[Records for this task Boundary: Start]

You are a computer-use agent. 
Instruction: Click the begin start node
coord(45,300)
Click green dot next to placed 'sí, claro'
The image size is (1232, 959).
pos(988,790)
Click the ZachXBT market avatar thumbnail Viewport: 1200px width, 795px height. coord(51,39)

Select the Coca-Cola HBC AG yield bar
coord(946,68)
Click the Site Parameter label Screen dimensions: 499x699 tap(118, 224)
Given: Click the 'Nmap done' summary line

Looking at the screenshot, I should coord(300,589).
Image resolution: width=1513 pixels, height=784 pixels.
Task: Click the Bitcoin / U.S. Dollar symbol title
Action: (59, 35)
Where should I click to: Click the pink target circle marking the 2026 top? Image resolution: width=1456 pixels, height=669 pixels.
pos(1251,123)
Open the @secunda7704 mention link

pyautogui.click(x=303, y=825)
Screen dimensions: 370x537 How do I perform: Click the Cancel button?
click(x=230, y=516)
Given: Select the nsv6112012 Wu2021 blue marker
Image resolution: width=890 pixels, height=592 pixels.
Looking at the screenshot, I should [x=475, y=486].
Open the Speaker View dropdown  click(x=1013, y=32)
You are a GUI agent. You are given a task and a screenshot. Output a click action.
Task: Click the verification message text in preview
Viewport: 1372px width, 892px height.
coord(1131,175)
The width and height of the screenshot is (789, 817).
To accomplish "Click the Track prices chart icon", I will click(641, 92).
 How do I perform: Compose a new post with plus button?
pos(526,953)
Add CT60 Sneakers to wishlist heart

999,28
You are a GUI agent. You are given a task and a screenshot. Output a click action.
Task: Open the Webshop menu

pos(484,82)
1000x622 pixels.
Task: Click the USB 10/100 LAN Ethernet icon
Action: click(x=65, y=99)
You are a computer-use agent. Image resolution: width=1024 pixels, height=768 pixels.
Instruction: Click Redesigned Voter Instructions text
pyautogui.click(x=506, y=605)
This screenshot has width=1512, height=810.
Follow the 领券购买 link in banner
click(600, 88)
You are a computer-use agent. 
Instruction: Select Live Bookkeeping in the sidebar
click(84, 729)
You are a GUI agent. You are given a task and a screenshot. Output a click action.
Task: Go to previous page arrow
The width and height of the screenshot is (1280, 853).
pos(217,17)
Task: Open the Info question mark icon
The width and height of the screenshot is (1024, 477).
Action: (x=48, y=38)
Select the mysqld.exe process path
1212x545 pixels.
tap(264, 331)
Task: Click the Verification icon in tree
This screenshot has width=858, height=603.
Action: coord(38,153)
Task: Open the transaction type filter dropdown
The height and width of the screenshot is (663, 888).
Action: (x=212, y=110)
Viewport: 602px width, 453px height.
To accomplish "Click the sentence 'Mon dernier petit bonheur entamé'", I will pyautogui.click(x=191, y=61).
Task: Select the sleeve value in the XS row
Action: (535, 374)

[Records for this task Boundary: End]

▶ **Try it**
Please copy exactly the lines from the first line of the records above through the line containing "Click the ZachXBT", including both, and nothing more.

▶ **Task response**
You are a computer-use agent. 
Instruction: Click the begin start node
coord(45,300)
Click green dot next to placed 'sí, claro'
The image size is (1232, 959).
pos(988,790)
Click the ZachXBT market avatar thumbnail Viewport: 1200px width, 795px height. coord(51,39)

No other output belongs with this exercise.